Extracted records
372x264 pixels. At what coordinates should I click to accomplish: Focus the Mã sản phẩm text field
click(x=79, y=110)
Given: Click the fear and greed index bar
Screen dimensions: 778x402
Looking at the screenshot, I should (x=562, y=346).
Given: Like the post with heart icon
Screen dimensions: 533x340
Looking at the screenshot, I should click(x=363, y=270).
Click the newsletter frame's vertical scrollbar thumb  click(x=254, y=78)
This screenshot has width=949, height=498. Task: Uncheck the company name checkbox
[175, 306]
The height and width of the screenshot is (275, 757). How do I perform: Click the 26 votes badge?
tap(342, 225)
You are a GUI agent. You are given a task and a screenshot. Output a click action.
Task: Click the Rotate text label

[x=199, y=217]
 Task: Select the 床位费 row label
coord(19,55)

---

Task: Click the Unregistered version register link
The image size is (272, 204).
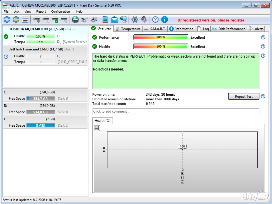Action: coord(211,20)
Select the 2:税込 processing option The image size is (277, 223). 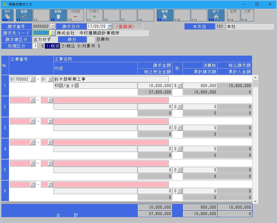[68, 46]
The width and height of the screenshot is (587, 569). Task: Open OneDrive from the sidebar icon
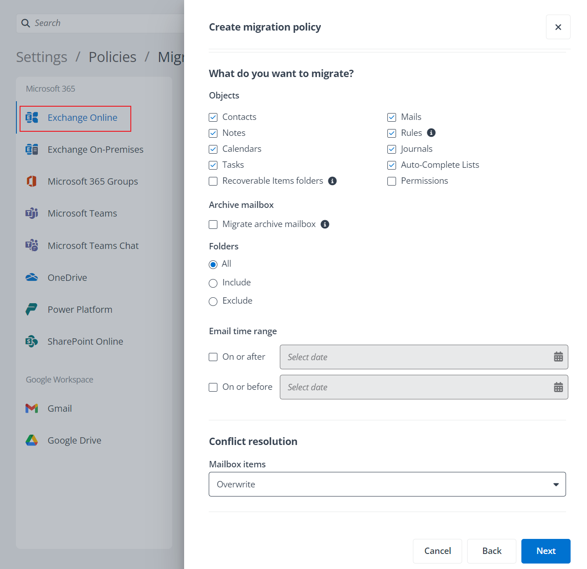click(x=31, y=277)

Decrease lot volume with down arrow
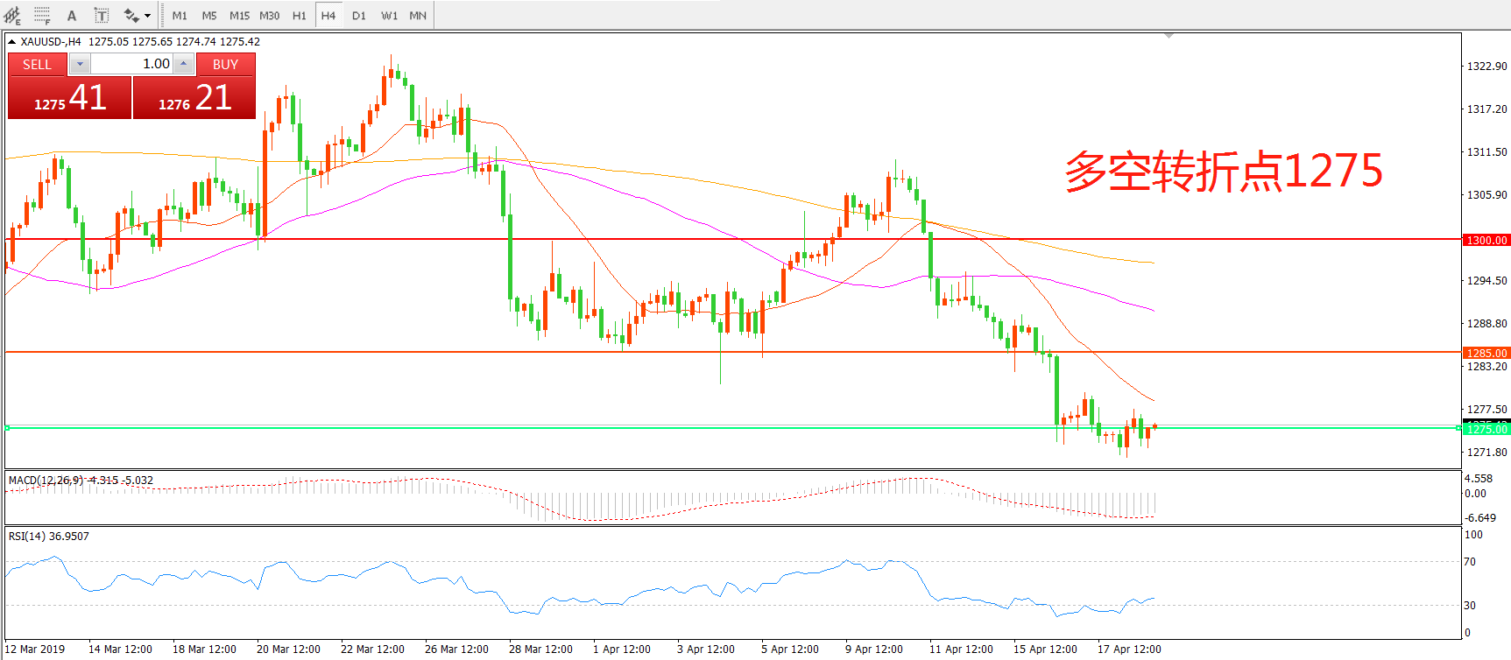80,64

* * *

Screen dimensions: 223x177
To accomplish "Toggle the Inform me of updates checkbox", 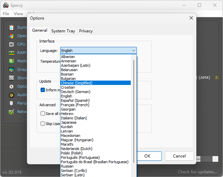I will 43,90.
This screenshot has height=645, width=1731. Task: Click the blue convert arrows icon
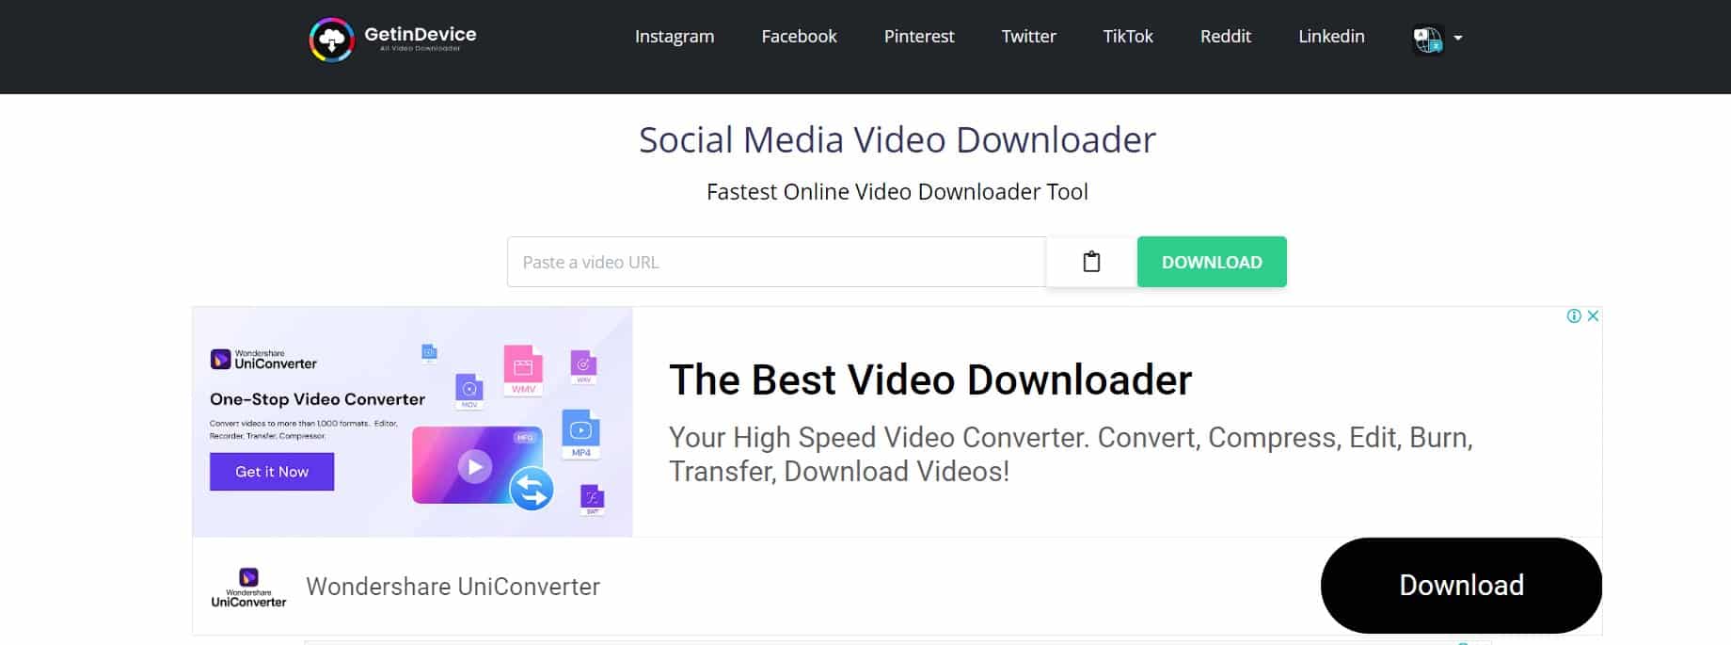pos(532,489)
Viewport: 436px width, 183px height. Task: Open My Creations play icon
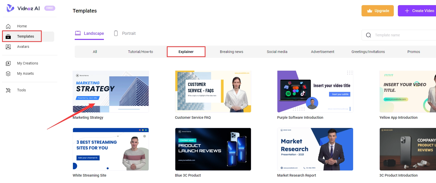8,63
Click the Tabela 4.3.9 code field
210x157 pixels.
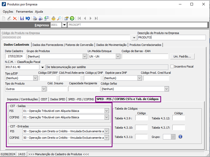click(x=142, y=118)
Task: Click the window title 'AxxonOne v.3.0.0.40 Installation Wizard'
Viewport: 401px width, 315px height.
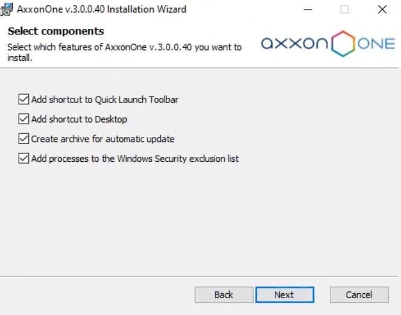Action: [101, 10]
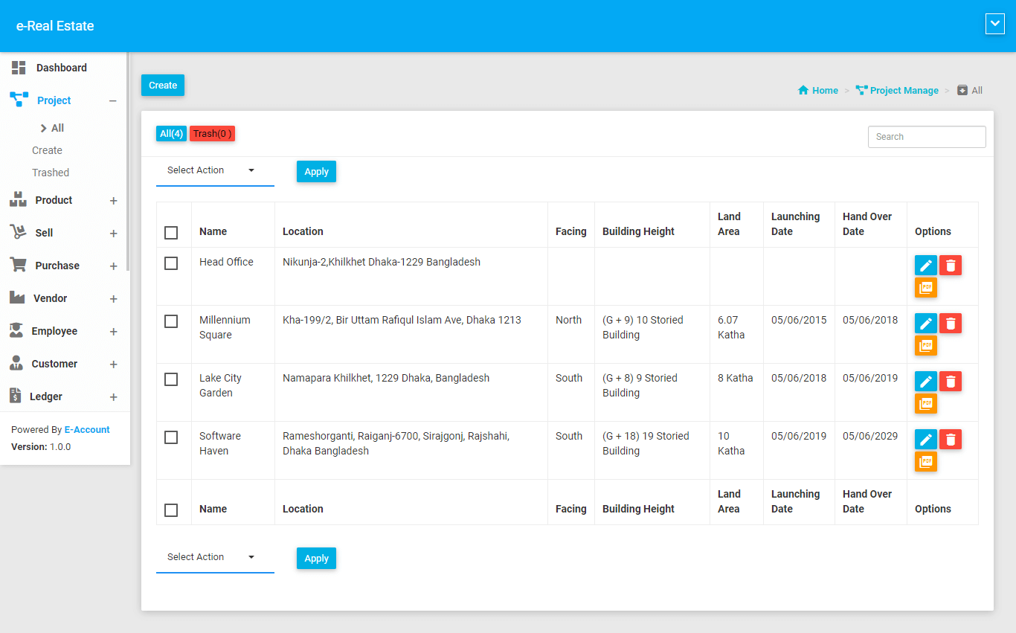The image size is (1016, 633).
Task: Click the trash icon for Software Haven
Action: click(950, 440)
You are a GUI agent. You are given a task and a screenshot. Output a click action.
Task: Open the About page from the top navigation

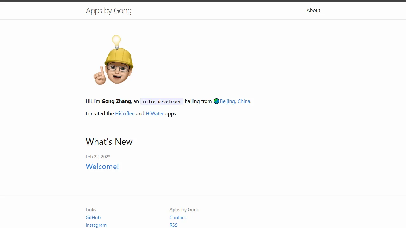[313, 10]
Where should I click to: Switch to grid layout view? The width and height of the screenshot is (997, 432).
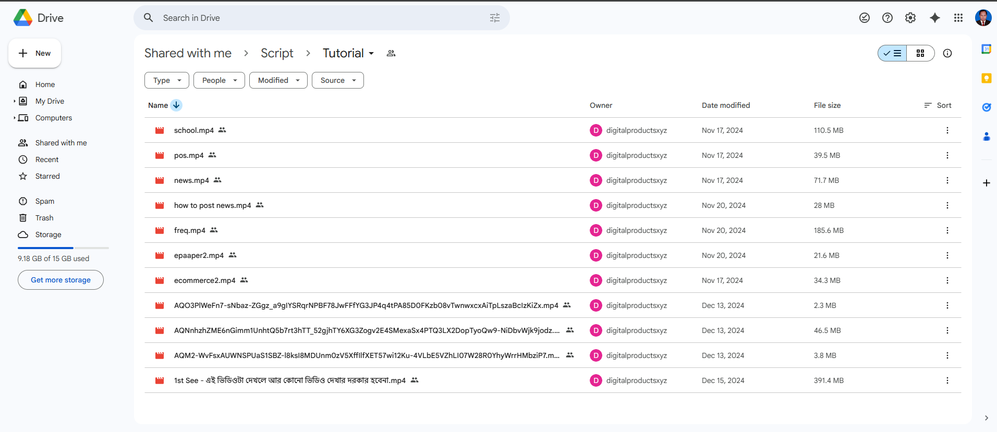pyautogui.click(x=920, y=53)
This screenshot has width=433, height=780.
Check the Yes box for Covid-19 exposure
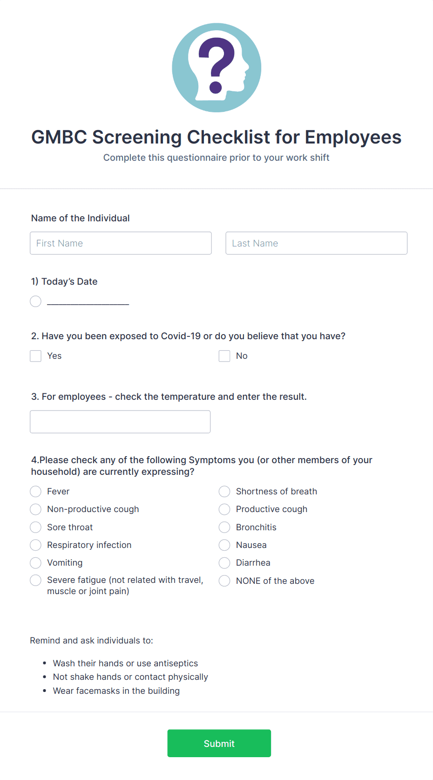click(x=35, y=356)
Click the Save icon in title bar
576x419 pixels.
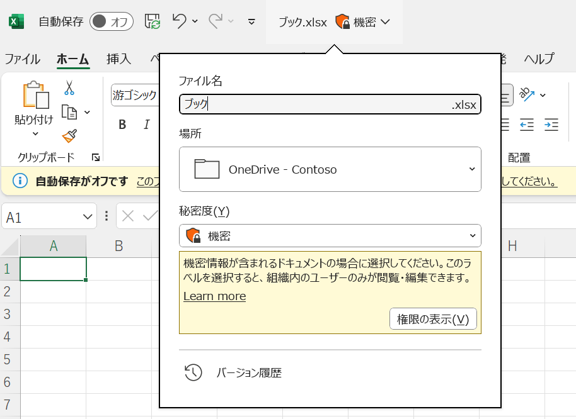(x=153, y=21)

[WHAT IS NEEDED]
Once you reach the line with "372x264 pixels. At" in the data above, copy it and every line after it exactly, up to and including the line with "Given: Like the post with heart icon".

[PROBLEM SOLUTION]
372x264 pixels. At what coordinates should I click to accomplish: Focus the Mã sản phẩm text field
click(x=79, y=110)
Given: Click the fear and greed index bar
Screen dimensions: 778x402
Looking at the screenshot, I should (x=562, y=346).
Given: Like the post with heart icon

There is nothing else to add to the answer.